▸ **Task brief**:
In the entries below, the lines from the one with "This screenshot has height=595, width=952." through the one with "Given: Enable Draw Normal mode" are to be copied exactly; both ends count.

▸ **Input material**:
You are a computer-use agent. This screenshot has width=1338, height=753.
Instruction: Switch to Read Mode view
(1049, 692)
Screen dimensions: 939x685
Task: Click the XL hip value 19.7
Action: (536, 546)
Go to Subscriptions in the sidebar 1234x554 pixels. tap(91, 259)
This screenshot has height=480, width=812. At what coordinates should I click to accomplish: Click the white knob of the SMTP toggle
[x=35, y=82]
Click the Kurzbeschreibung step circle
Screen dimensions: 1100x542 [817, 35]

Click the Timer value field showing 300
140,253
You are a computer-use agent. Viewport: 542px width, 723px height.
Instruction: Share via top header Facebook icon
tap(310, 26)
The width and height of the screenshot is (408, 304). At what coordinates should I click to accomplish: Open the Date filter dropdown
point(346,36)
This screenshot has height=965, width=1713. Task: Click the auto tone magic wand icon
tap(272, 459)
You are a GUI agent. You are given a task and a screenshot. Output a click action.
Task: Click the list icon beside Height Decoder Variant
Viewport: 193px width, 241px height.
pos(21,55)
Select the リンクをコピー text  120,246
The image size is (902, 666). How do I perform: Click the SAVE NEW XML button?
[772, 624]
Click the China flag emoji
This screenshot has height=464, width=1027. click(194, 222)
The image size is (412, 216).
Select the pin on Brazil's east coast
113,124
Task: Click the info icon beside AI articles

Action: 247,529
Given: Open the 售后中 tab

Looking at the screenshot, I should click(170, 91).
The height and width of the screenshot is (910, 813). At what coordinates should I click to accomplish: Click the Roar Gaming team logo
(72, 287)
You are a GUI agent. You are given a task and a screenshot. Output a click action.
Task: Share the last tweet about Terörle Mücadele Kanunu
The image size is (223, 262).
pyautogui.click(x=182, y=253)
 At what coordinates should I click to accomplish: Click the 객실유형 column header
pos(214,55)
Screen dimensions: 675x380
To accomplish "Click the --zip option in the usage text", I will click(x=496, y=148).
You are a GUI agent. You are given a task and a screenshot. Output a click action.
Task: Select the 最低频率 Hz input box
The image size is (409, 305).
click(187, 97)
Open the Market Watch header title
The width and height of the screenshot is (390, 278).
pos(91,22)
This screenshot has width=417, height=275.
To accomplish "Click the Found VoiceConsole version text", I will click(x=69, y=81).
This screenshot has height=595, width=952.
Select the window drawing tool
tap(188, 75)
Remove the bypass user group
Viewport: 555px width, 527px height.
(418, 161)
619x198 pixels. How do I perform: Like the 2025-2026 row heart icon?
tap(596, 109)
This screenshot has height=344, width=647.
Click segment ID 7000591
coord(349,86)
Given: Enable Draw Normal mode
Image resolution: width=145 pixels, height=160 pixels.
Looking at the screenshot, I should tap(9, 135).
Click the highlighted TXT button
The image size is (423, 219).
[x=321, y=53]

▸ **Task output**:
This screenshot has height=595, width=952.
Select the window drawing tool
tap(188, 75)
Remove the bypass user group
Viewport: 555px width, 527px height.
(418, 161)
619x198 pixels. How do I perform: Like the 2025-2026 row heart icon?
tap(596, 109)
This screenshot has height=344, width=647.
Click segment ID 7000591
coord(349,86)
Given: Enable Draw Normal mode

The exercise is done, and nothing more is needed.